Data shown:
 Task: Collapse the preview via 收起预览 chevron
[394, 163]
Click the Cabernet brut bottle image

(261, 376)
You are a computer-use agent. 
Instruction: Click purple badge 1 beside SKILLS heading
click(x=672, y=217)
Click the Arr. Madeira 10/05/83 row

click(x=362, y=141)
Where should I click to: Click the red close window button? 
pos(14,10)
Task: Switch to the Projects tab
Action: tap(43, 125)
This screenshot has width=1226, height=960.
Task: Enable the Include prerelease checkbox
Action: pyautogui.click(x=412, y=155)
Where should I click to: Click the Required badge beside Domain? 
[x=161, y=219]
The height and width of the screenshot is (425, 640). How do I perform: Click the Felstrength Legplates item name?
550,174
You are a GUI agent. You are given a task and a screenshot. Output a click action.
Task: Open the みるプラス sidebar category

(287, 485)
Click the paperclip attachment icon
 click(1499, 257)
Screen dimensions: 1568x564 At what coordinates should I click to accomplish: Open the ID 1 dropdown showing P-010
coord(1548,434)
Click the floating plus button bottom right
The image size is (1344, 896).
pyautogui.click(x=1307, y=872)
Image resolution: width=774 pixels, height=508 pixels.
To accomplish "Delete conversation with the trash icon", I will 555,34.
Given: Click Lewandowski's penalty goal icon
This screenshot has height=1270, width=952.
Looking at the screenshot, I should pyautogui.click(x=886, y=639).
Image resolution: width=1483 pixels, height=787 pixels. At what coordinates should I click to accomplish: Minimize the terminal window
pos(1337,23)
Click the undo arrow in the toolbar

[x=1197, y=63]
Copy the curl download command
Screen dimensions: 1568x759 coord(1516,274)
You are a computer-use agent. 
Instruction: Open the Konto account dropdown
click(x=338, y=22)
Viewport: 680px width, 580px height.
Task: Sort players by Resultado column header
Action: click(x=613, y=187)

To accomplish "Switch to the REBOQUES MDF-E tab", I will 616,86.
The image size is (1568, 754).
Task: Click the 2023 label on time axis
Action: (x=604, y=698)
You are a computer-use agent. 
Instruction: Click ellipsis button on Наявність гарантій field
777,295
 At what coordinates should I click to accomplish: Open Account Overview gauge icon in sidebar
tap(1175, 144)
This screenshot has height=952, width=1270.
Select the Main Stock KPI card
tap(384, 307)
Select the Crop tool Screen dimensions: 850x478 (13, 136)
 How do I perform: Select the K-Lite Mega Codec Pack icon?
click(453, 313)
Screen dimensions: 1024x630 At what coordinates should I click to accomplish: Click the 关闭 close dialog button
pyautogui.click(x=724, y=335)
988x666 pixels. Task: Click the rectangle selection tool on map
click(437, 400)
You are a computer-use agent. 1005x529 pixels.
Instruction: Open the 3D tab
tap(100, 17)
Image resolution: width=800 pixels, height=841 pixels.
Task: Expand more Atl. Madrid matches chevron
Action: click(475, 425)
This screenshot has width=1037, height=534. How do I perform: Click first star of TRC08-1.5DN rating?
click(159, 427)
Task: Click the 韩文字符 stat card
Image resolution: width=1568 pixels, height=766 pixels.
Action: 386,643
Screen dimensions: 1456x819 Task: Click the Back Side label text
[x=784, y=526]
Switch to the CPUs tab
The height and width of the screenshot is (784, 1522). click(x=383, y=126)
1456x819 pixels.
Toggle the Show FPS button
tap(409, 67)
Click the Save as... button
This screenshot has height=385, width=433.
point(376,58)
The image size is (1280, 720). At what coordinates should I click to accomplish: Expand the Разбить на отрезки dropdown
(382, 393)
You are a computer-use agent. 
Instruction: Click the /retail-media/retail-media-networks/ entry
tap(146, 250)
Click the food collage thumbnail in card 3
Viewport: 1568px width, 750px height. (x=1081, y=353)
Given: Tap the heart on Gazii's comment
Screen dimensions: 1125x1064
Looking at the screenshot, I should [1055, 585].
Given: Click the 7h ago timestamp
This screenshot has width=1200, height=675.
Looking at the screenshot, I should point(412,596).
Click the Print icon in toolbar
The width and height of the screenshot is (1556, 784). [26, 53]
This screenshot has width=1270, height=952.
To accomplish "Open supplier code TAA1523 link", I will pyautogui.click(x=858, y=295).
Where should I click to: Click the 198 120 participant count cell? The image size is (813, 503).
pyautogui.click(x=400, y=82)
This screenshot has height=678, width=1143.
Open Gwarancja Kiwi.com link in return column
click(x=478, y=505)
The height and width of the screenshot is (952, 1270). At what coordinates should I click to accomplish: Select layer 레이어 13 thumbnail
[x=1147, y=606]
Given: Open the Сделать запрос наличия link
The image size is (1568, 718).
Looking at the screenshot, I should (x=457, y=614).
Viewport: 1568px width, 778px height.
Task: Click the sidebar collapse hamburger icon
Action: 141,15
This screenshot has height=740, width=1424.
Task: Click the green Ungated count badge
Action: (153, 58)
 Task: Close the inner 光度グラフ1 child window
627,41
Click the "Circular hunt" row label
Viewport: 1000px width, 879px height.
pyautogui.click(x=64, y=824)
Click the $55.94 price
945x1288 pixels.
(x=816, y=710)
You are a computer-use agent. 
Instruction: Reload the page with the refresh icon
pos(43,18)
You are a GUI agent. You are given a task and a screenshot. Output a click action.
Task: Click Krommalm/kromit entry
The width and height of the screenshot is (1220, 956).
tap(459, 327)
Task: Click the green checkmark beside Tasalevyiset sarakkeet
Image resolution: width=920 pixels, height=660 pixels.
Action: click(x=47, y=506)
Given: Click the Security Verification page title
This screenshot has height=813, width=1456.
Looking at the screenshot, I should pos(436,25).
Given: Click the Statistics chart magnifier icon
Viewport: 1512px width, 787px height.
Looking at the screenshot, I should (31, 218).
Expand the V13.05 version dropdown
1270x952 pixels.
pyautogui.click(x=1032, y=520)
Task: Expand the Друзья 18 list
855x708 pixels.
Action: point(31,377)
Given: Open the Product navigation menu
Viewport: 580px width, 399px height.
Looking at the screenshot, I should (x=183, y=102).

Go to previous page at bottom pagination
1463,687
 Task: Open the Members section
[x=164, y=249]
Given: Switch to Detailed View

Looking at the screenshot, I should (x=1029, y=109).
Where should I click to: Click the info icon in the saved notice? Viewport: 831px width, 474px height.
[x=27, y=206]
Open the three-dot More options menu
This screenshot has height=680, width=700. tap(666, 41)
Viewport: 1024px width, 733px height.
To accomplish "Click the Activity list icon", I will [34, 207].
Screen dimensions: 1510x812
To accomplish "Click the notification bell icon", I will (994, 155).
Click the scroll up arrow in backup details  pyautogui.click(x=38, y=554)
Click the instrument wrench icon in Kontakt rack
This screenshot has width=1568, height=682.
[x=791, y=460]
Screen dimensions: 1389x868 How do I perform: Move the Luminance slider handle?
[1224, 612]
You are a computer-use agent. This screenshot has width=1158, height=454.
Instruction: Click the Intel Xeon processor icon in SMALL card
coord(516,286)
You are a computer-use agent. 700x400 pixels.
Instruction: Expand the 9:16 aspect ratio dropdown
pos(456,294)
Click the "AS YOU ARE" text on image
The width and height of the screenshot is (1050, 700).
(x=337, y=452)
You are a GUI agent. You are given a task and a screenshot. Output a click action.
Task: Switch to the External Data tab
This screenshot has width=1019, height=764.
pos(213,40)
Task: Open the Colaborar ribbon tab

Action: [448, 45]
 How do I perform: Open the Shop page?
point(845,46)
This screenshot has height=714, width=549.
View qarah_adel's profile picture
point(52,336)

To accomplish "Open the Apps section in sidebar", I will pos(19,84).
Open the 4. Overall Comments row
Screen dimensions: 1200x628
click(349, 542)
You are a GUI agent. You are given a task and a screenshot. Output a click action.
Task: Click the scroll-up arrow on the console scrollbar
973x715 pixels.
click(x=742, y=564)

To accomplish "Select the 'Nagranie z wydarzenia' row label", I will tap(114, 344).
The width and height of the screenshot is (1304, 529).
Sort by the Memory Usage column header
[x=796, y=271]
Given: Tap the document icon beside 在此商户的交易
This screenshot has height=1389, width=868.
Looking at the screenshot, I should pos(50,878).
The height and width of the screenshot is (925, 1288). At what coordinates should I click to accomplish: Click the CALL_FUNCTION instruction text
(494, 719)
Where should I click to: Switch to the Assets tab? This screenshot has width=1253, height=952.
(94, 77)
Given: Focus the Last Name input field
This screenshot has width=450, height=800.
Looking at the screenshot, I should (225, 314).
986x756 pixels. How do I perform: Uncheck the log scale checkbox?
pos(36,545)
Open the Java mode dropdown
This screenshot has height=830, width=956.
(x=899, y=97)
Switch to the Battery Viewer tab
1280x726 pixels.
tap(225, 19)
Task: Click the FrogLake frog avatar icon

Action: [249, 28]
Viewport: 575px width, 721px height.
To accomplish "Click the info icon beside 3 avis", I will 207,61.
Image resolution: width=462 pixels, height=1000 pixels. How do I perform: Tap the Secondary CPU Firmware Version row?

Exercise directions:
Recast the part of the data above that opens with the line containing "Given: Open the Сделать запрос наличия link" and closes with the line containing "(x=816, y=710)" as a numbered list, leaving out blank lines.

Exercise answer:
1. Given: Open the Сделать запрос наличия link
2. The image size is (1568, 718).
3. Looking at the screenshot, I should (x=457, y=614).
4. Viewport: 1568px width, 778px height.
5. Task: Click the sidebar collapse hamburger icon
6. Action: 141,15
7. This screenshot has height=740, width=1424.
8. Task: Click the green Ungated count badge
9. Action: (153, 58)
10.  Task: Close the inner 光度グラフ1 child window
11. 627,41
12. Click the "Circular hunt" row label
13. Viewport: 1000px width, 879px height.
14. pyautogui.click(x=64, y=824)
15. Click the $55.94 price
16. 945x1288 pixels.
17. (x=816, y=710)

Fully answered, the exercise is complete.